In 2023 I directly sowed apple seeds into cages and still have 2 nice trees. I don't do much weeding, so I decided the trees should be at least 6" before they are placed in cages and left on their own.

I make the cages out of 1/4" hardware cloth and use them for any perennials that voles and woodchucks like to kill.
In the beginning of 2024 I made a hot house for safe seed starting and season extension. It is vole proof and easy to work in (the roof is hinged on both sides). I grew mostly apples from seed in the hot house and transplanted into pots at about 3-6". The apples stayed in pots until late summer/ fall, then some were planted in cages, given to friends, or kept in pots to overwinter in the hot house.

As of right now, I have planted 17 apples in my small yard (out of 50+ trees and over 70+ edible annual/perennial varieties). I plant everything extremely close and maintain year round living mulch by cover cropping. Most of what I grow is chop and drop soil building with plenty to bring meals into the kitchen.

I've acquired 2 acres that extends from my back yard and have already started clearing space for more planting. I've built and buried about 50 more cages and have them spaced about 3-4' apart.
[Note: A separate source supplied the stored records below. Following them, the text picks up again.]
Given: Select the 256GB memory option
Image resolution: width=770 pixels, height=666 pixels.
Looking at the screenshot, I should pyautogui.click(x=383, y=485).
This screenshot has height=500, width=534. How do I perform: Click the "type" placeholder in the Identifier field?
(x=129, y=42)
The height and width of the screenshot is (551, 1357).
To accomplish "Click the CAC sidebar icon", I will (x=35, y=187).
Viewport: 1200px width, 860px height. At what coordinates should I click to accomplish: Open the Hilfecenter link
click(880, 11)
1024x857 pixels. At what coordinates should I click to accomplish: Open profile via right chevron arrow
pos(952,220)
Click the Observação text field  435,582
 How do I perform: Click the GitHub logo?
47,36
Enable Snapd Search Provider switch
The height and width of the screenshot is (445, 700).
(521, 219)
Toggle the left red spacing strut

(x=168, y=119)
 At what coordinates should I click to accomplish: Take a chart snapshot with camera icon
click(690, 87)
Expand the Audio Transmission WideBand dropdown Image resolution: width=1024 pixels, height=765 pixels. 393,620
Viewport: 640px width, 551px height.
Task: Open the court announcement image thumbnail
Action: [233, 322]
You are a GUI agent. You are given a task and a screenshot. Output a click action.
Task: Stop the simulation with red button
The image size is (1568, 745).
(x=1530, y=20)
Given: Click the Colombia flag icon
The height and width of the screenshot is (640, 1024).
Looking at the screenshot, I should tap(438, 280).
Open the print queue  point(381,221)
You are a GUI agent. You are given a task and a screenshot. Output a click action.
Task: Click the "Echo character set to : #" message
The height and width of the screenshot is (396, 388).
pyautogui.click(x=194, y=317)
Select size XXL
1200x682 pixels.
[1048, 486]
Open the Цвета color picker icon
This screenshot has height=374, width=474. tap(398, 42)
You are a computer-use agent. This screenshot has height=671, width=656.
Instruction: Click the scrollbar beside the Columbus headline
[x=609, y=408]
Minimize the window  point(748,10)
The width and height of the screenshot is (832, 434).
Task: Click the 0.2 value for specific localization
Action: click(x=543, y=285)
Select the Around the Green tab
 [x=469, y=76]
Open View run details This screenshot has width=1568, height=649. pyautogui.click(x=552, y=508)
I will alternate planting with seedlings, cuttings, mature trees and bushes, and cover crop/ annual crop in between these rows.

I work at a restaurant and have been added hundreds of apples seeds to my hot house this winter and expect to have another 100+ seedlings to plant this coming summer.

I don't have any particular goals for what I'm doing, it's more of a compulsive curiosity. I don't mind pruning or even lethaly chopping any of my plants. I do what I need to to maintain paths and maximum photothinsasis. I will come back next winter to show this year's apples and report on their growth and habit.